Apesar de as vendas danosas serem muitas vezes tratadas como casos de polícia, encará-las apenas como tal omite as dimensões de económicas e políticas em jogo. Longe das suspeitas judiciais do BES e da PT, os rumos da seguradora Fidelidade foram semelhantes, reforçando o caráter económico do fenómeno. A seguradora pública foi privatizada à chinesa Fosun por cerca de mil milhões de euros, em 2014. Em 2018, a Fosun encaixou 425 milhões de euros na venda de mais de 2.000 imóveis em bloco ao fundo Apollo, com a ajuda de um veto presidencial. Não podemos descurar como estes casos se repetem nos escombros dos grandes grupos nacionais, muitos deles outrora parte do tecido empresarial do Estado, com o processo de ajustamento imposto à economia portuguesa na década passada a servir de pedra de toque. É nas políticas de crédito e liquidez, nas condições de austeridade e na condição periférica de Portugal que está a chave para interpretar estes fenómenos.

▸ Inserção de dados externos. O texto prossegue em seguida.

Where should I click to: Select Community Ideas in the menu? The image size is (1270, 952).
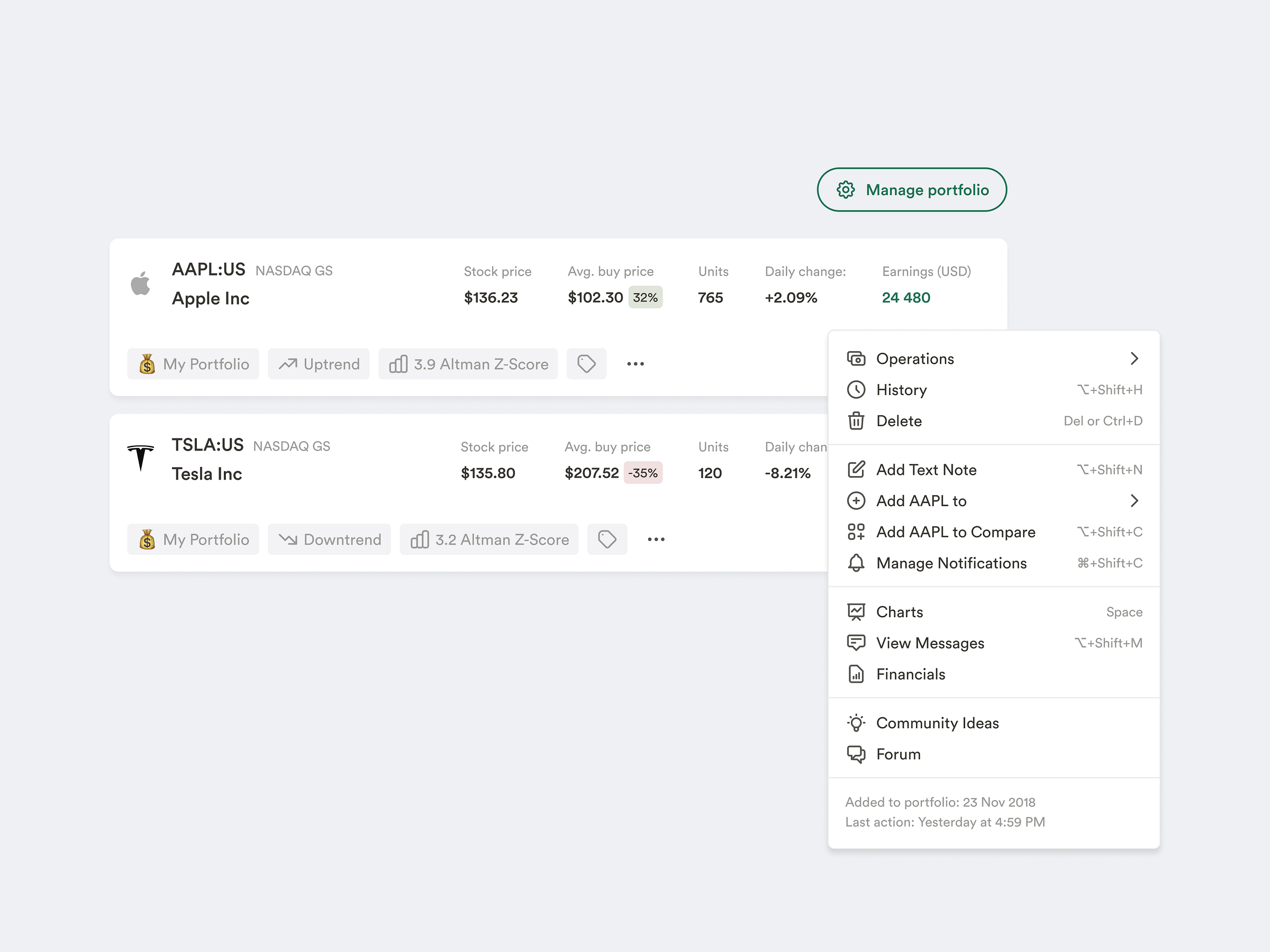pos(937,723)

O episódio do BES pode ser contrastado com o caso mais recente do Credit Suisse. Em 2023, o segundo maior banco helvético encontrava-se à beira da falência numa história com traços em comum com a do BES – um contexto macroeconómico adverso (subidas das taxas de juro), escândalos contabilísticos, apostas em investimentos errados. Durante várias semanas, um cenário do tipo BES desenhava-se no horizonte. Antevia-se que o Saudi National Bank, que já detinha 10% do banco, iria aumentar a sua participação para 40% e assim injetar o capital no Credit Suisse para o tirar do pântano. No entanto, a operação, dado envolver um investidor estrangeiro deter mais de 10% de um banco suíço, foi vetada pelo supervisor financeiro do país.
O resultado final, patrocinado pelas principais instituições do Estado do país, foi o maior banco suíço, o UBS, comprar o Credit Suisse. No que acabou por ser um casamento forçado entre os dois bancos, o Estado também entrou com uma garantia de 9 mil milhões de Francos Suíços e, crucialmente, o Banco Central Suíço ofereceu assistência contabilizada em 100 mil milhões de Francos Suíços. Pelo caminho, muitos dos investidores privados viram os seus interesses frustrados e entraram em processos de litigância.

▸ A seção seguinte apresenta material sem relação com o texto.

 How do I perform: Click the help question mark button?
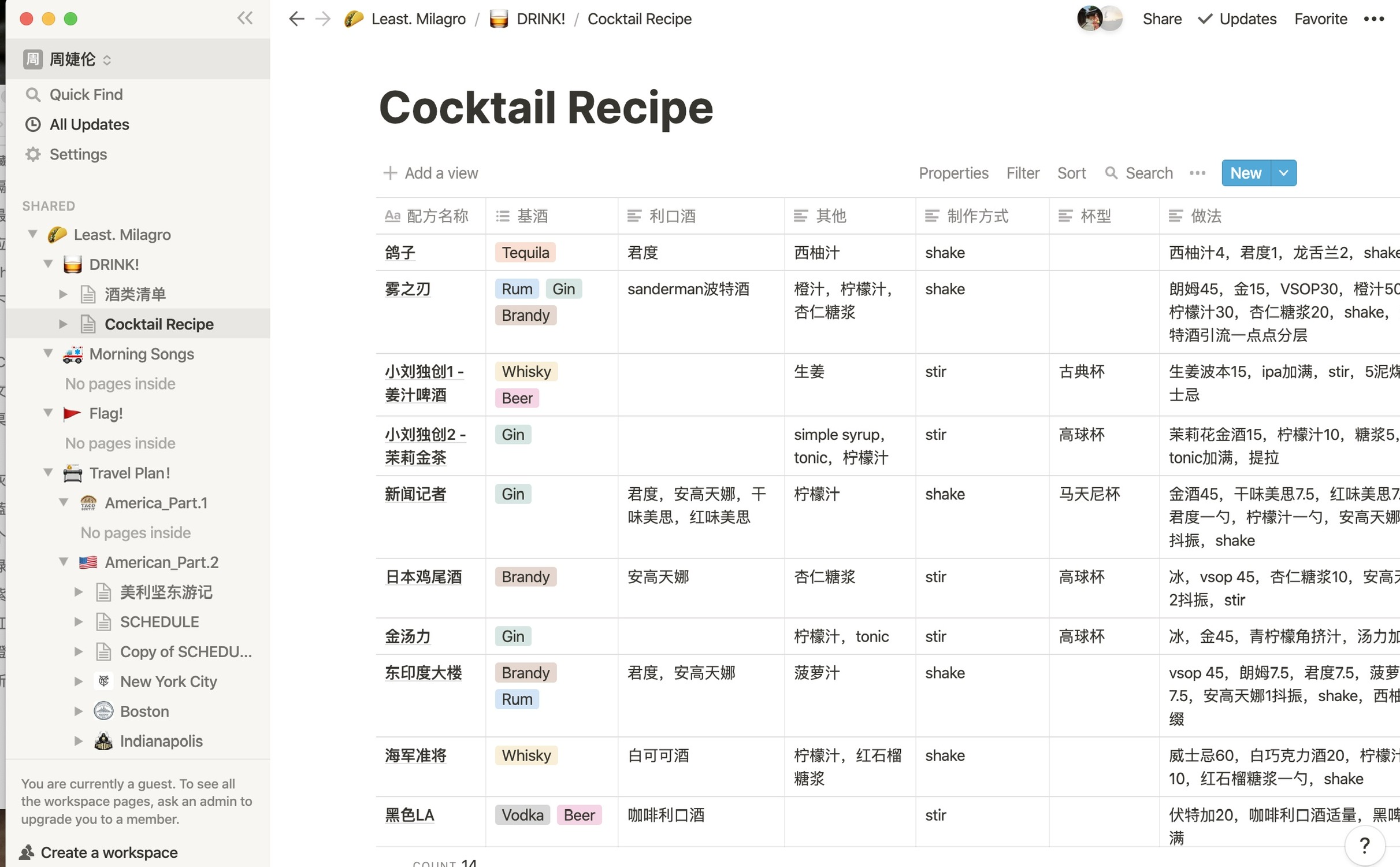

Num palavreado que é quase proibido em Portugal, e quando utilizado, é à esquerda, Christoph Blocher, um político de direita e bilionário, afirmou “os bancos suíços têm de permanecer na Suíça e manter as suas operações na Suíça”. À semelhança dos acontecimentos em Portugal, este tratou-se de um processo em que o Estado interveio para resgatar negócios privados, muita da gestão do banco nunca foi chamada a responder pelos seus erros, o UBS tornou-se um banco com um peso colossal na nação helvética e o ainda decorre um processo de cortes em que os trabalhadores do banco são colocados na linha da frente. No entanto, ao contrastar com o desastre do BES, o processo parece brilhante. O engordado UBS manteve mão firme nos ativos, evitando que estes fossem entregues a uma entidade parcialmente detida por um Estado estrangeiro. No vazio do Credit Suisse não surgiu um conjunto de personagens duvidosas a vender os ativos em processos que roçam a fraude. Como ainda fica evidente na recente oposição por parte do governo alemão à compra do Commerzbank pelo Italiano Unicredit, a possessão de bancos por atores estrangeiros não é um assunto despolitizado, sujeito a meros critérios técnicos.
MÃOS NACIONAIS
No Portugal do virar do século, as "mãos nacionais" ainda eram consideradas uma mais valia. António Champalimaud, invocou esse argumento para ver-lhe facilitada a posse do então privatizado Banco Totta & Açores. Apesar de hipocritamente o próprio Champalimaud acabar por vender o banco ao espanhol Santander, o processo reflete outros tempos em que “centros de decisão nacional” eram um tema de debate.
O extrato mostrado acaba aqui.